7.20.2017

Summer

A Commonplace Book of Summer
Summer has always been my favorite time of the year. And so I have always been intrigued by how do others view the summer months. To find out, I did a targeted search for the word “summer” in my commonplace book. Below are a few of the passages I found.

Shakespeare

Summer’s lease hath all to short a date.

Hemingway A Farewell to Arms

In the late summer of that year we lived in a house in a village that looked across the river and the plain to the mountains. In the bed of the river there were pebbles and boulders, dry and white in the sun, and the water was clear and swiftly moving and blue in the channels. Troops went by the house and down the road and the dust they raised powdered the leaves of the trees. The trunks of the trees were too dusty and the leaves fell early that year and we saw the troops marching along the road and the dust rising and leaves, stirred by the breeze falling and the soldiers marching and afterward the road bare and white except for the leaves.

Henry James

Summer afternoon—summer afternoon: to me those have always been the two most beautiful words in the English language.

Christopher Wilkins The Measure of Love

I felt like someone feels who spends a bright summer’s afternoon in a dark, smoky cinema, engrossed in some tenebrous gothic drama, only to emerge blinking into a world where it is still broad daylight and where there are shops and children and safety and laughter and people getting on with their lives.

Ann Patchett Bel Canto

In Paris, Simon Thibault had loved his wife, though not always faithfully or with a great deal of attention. They had been married for twenty-five years. There had been two children, a summer month spent every year at the sea with friends, various jobs, various family dogs, large family Christmases that included many elderly relatives.

Colm Toibin The Master

…he could not stop asking himself what he wished for now, and answering that he wanted only more of this—calm days, a beautiful small house and this soft summer light.

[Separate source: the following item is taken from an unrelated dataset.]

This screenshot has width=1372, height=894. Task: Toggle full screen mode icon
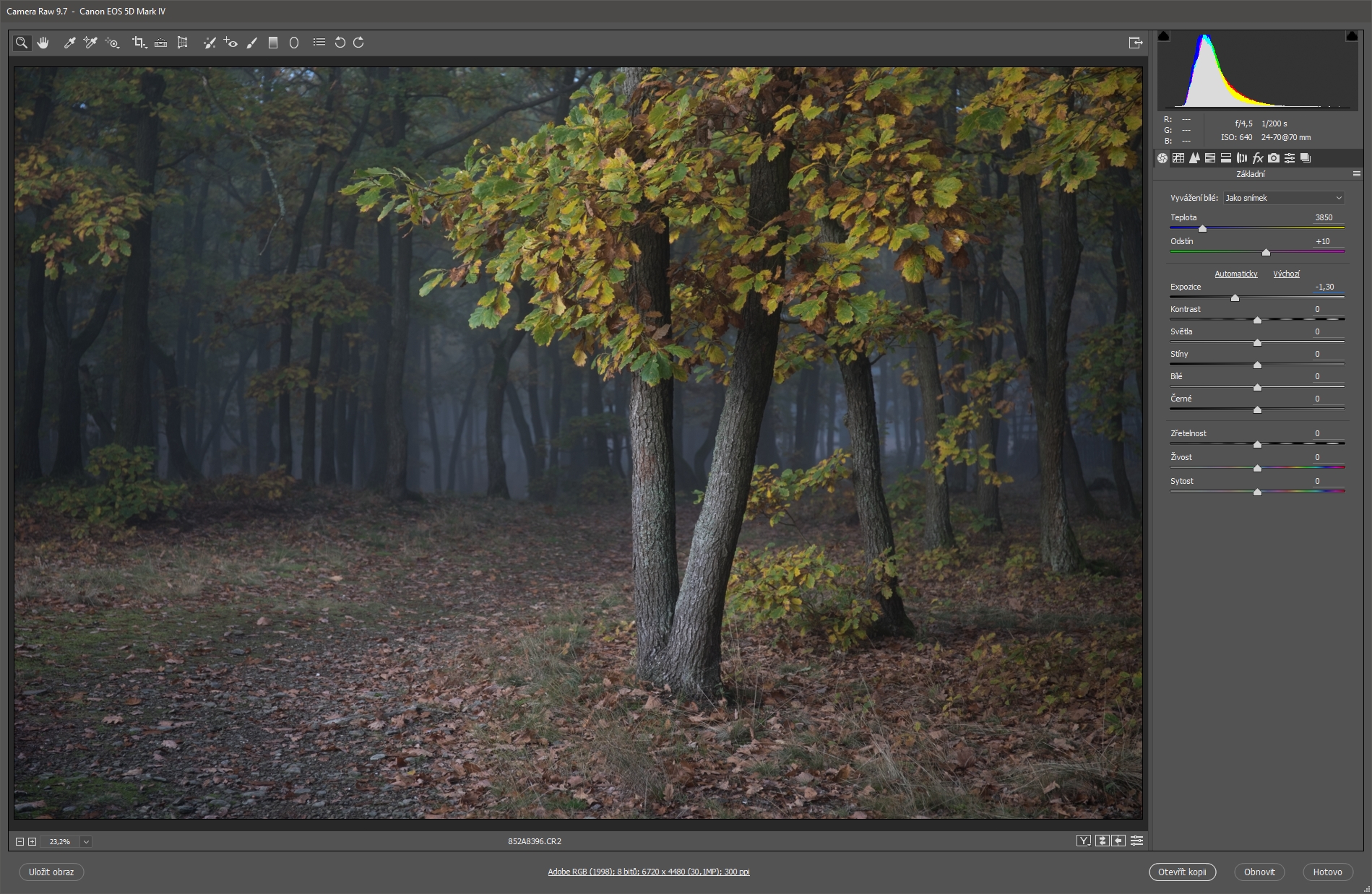tap(1135, 43)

J. M. Coetzee Life & Times of Michael K

But most of all, as summer slanted to an end, he was learning to love idleness.

Andre Aciman Out of Egypt

Summers were long in Venice, she said, and there was nothing she liked more some days than to take the vaporetto and ride around the city, or head directly for the Lido and spend a morning on the beach by herself. She loved the sea.

Carol Cassella Oxygen

…Seattle’s spectacularly brief summertime...

Ian McEwan The Child in Time

I don’t remember a hotter summer than this in seventy-four years. It’s hot. In fact, I’d say it was too hot. Stephen said that was better than too wet and his father agreed.

Elizabeth Hawes Camus, a Romance

“In the depths of winter, I finally learned that within me lay an invincible summer.”

Lily Tuck I Married You for Happiness

Anything can happen on a summer afternoon
On a lazy dazy golden hazy summer afternoon


Anita Brookner A Friend from England

One always expects the summer to last for much longer than it does: one forgets the very sensation of being cold.

Natalia Ginzburg The Little Virtues

There are only two seasons in the Abruzzi: summer and winter. The spring is snowy and windy like the winter, and the autumn is hot and clear like the summer.

Alastair Reid Whereabouts: Notes on Being a Foreigner

I do not own a watch and pass the summer without ever knowing the time.

Richard Goodwin The American Condition

Now in Florence, when the air is red with the summer sunset and the campaniles begin to sound vespers and the day’s work is done, everyone collects in the piazzas. The steps of Santa Maria del Fiore swarm with men of every rank and every class; artisans, merchants, teachers, artists, doctors technicians, poets, scholars.

Olah Olafsson Restoration

…summer arrived with the most glorious weather imaginable: hot, sunny days and warm nights.


4 comments:

Linda said...

Interesting passages on summer. The Wilkins quote is intriguing - I may have to read The Measure of Love.

Here's my contribution:

“It seemed to Rosa Lublin that the whole peninsula of Florida was weighted down with regret. Everyone had left behind a real life. Here they had nothing. They were all scarecrows, blown about under the murdering sunball with empty ribcages.”
― Cynthia Ozick, The Shawl

Pretty much sums up my current mood about summer.

Richard Katzev said...

I think you will like The Measure of Love.

I sure like the Ozick passage. I've downloaded The Shawl from the New Yorker where it was first published.

Is your life not real, full of regret?

Linda said...

It feels that way. Hopefully, the feeling will pass. I still feel the decision was the right one. Only time will tell.

Richard Katzev said...

I'm glad you feel it was the right decision. I know it was a very big change.